SYNTHESIS AND CONTROLLED PHASE TRANSITION BEHAVIOR OF THERMOSENSITIVE HYPERBRANCHED POLY(TETRAHYDROFURAN-co-GLYCIDOL)

采用四氢呋喃(THF)和缩水甘油(glycidol)进行阳离子开环共聚,一步合成了主链中含有柔性聚四氢呋喃线型链段的温敏性超支化共聚醚.采用定量13C-NMR确定了共聚醚的超支化结构,同时计算了其支化度.利用体积排除色谱-多角度激光光散射(SEC-MALLS)对聚合物分子量及分布进行了表征.紫外-可见光光谱(UV)测试发现共聚醚水溶液透过率在最低临界溶解温度(LCST)附近呈现剧烈变化,但是其相变速率缓慢,相变平衡时间可达30 min;且聚合物溶液的相变速率和紫外光透过率变化具有温度依赖性.采用透射电镜(TEM)对相变过程观察后发现,这种缓慢相变过程是由于超支化共聚醚组装形成的胶束随温度升高发生不同程度聚集所致.

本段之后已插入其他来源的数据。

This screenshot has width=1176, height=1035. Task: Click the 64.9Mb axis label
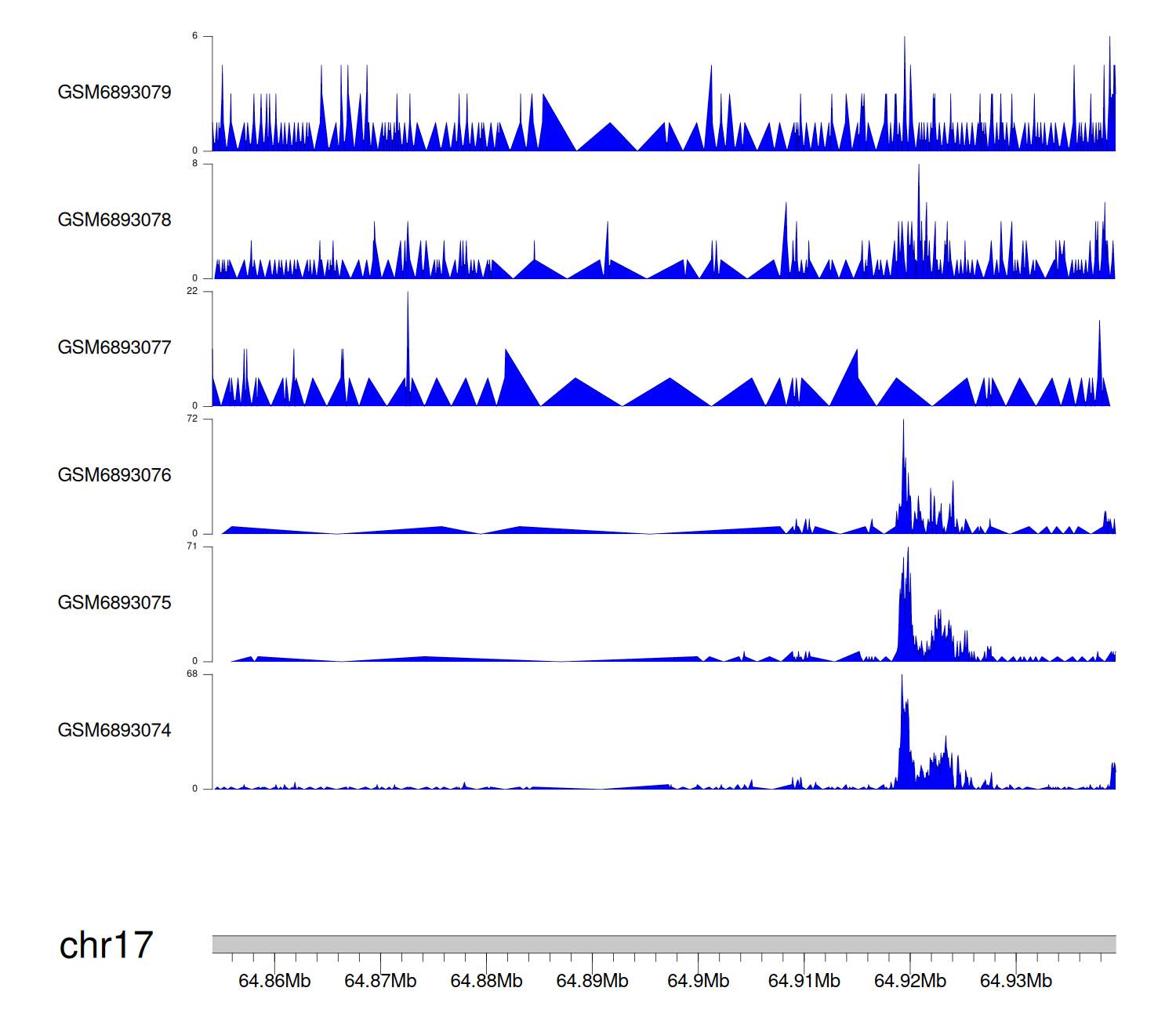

Backbone-thermosensitive hyperbranched polyethers were synthesized in one step by the cationic ring-opening copolymerization of tetrahydrofuran and glycidol. The hyperbranched polyethers had soft polytetrahydrofuran segments in the backbones, and their structures were characterized by quantitative 13C- NMR. Then the degree of branching and the ratio of glycidol units incorporated into the structure were also calculated. The molecular weight and molecular weight distribution were characterized by size exclusion chomatography-multi-angle laser light scattering （SEC-MALLS）. The thermoresponsive phase transition behavior of the hyperbranched polyether in aqueous solution was intensively investigated by UV-Vis spectrometer equipped with a thermocell. It was found that the UV transmittance of the aqueous solution of the hyperbranched polyethers decreased dramatically when the temperature was increased above LCST, but the balance of phase transition was very slow and the phase transition time was up to 30 min. At the same time, the kinetics of phase transition and final value of UV transmittance were dependent on the temperature, which suggested that the phase transition process could be effectively controlled by adjusting the temperature. TEM inspection showed that the hyperbranched polyethers in aqueous solution could assemble to form micelles at low temperatures. And then, the micelles gradually aggregated as the temperature was increased above LCST, which caused the slow and controlled phase transition process.